First off, the RAID card is old and only PCIe 1.1 if I remember correctly. 800 IOPs is not bad from a 7200 rpm drive (single drive is ~100 IOPs). The SSD is on average about 3,000 IOPs. What are you looking for? What are you considering poor performance? What programs, etc. in the client VMs are you running? What is your hosts specs?
 
As the other two said, the 70 / 30 numbers from a storage vendor would say you shouldn't have even been able to hit 800 IOPs. I have a dozen 7200 rpm HDDs and I believe they are quoted at about ~750 IOPs in RAID6. I think this calculator is fairly close to what my storage guy would quote me:

http://thecloudcalculator.com/calculators/disk-raid-and-iops.html

If you need IOPs then SSDs are the way to go. I haven't seen quotes yet but I'm being told that on a cost per GB, SSD pricing can be more cost effective than even 15K SAS drives these days.
 
The basic problem is that a single disk has around 100 iops. This is limited by the time to position a head and the time a special block is under the head. If you build a raid on such disks, does not matter if you build a striped raid like 0,5,6 EVERY single disk of the raid must be positioned for every block that you want to read. This means that raw iops that the whole array is capable to deliver is like a single disk. In case of a mirror read iops is twice as you can read simultaniously from both disks. In case of a raid-10 or raid 50/60 the value doubles. On ZFS iops scale with number of vdevs then.

If you do not use single random datablocks to measure iops but larger datablocks or add a read/write cache, you try to achieve a more sequential type of workload as you must not reposition the heads or wait for every block to be under the head. This is why you can achieve higher benchmark values but the effect is quite limited. If you really want to achieve more then a few hundred iiops from a raid pool with some sort of a realistic benchmark, you must improve "raw iops" of the underlying system what means massive mirrors with disks like a ZFS pool built from many mirrors or SSD only arrays. As SSDs do not suffer from position time or fragmentation, they can offer much higher iops values. Desktop SSDs can give you 50000 read iops and 5000 write iops under steady load. Do not believe the 100000 iops write values of cheap SSDs. Only the very best enterprise SSD can offer write values under steady load up to 80000 iops, NVMe disks much more.

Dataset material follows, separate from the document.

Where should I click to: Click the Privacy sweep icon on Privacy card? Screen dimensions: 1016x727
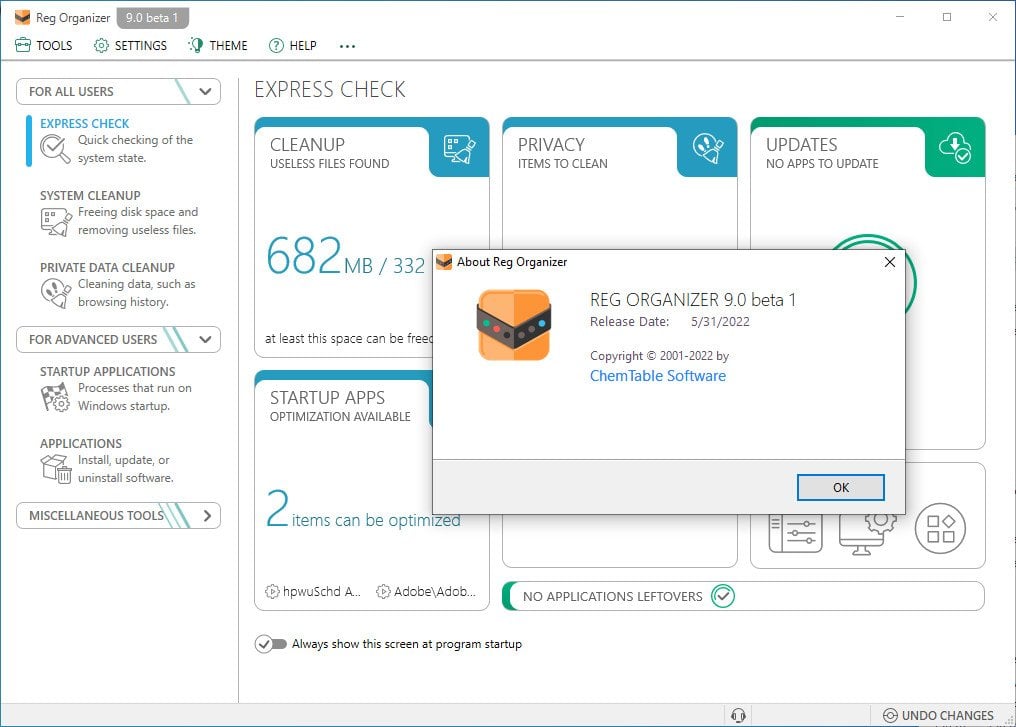point(707,148)
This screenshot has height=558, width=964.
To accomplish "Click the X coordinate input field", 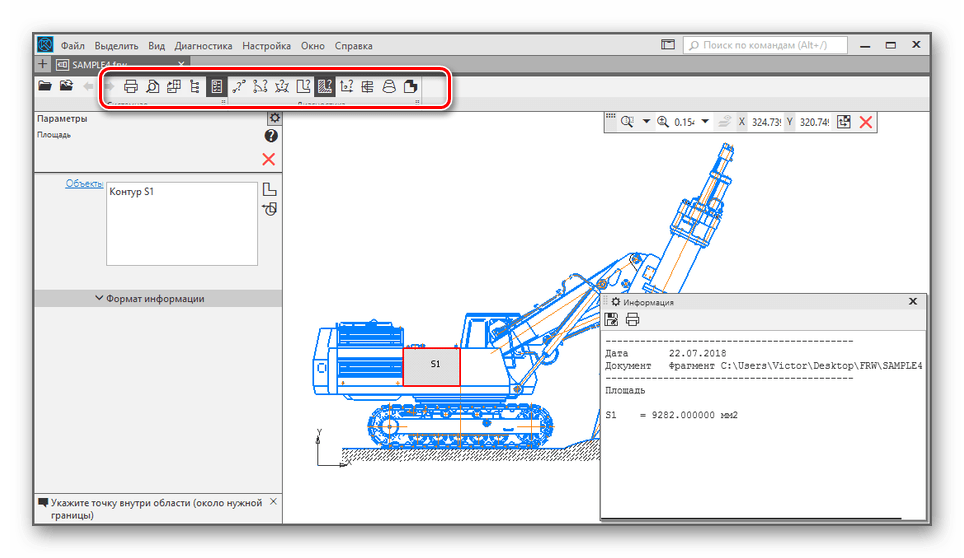I will pos(765,122).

https://en.wikipedia.org/wiki/IOPS
 
you never team iSCSI connections - go with MPIO

to check network performance start with a RAM disk and don't move on with a "real" storage before RAM-based storage won't give you wire speed

nttcp & iperf are your friend here

followed by DiskSDP

I have a makeshift SAN node setup that a pair of VM hosts are connected to and I get shit IOPS performance. Initially, I had a RAID0 array of 6 1TB 7200 HDDs connected to an Adaptec 3805 SATAII RAID controller and 1GB connectivity with a PowerConnect 2816 switch, everything configured for 9k frames. I'm using StarWinds Virtual SAN to handle the iSCSI connections and provide 5GB of RAM cache. This netted me about 800 IOPS...shit.

So I got myself a 500GB SSD (going through mobo SATA3 connection) and an Intel quad port NIC. Using NIC teaming and static teams configured on the switch and OS with 2GB teams to each host, I very occasionally see a spike into the 2,200 IOPS region....still shit.

Any idea what's causing such poor performance?
 
The basic problem is that a single disk has around 100 iops. This is limited by the time to position a head and the time a special block is under the head. If you build a raid on such disks, does not matter if you build a striped raid like 0,5,6 EVERY single disk of the raid must be positioned for every block that you want to read. This means that raw iops that the whole array is capable to deliver is like a single disk. In case of a mirror read iops is twice as you can read simultaniously from both disks. In case of a raid-10 or raid 50/60 the value doubles. On ZFS iops scale with number of vdevs then.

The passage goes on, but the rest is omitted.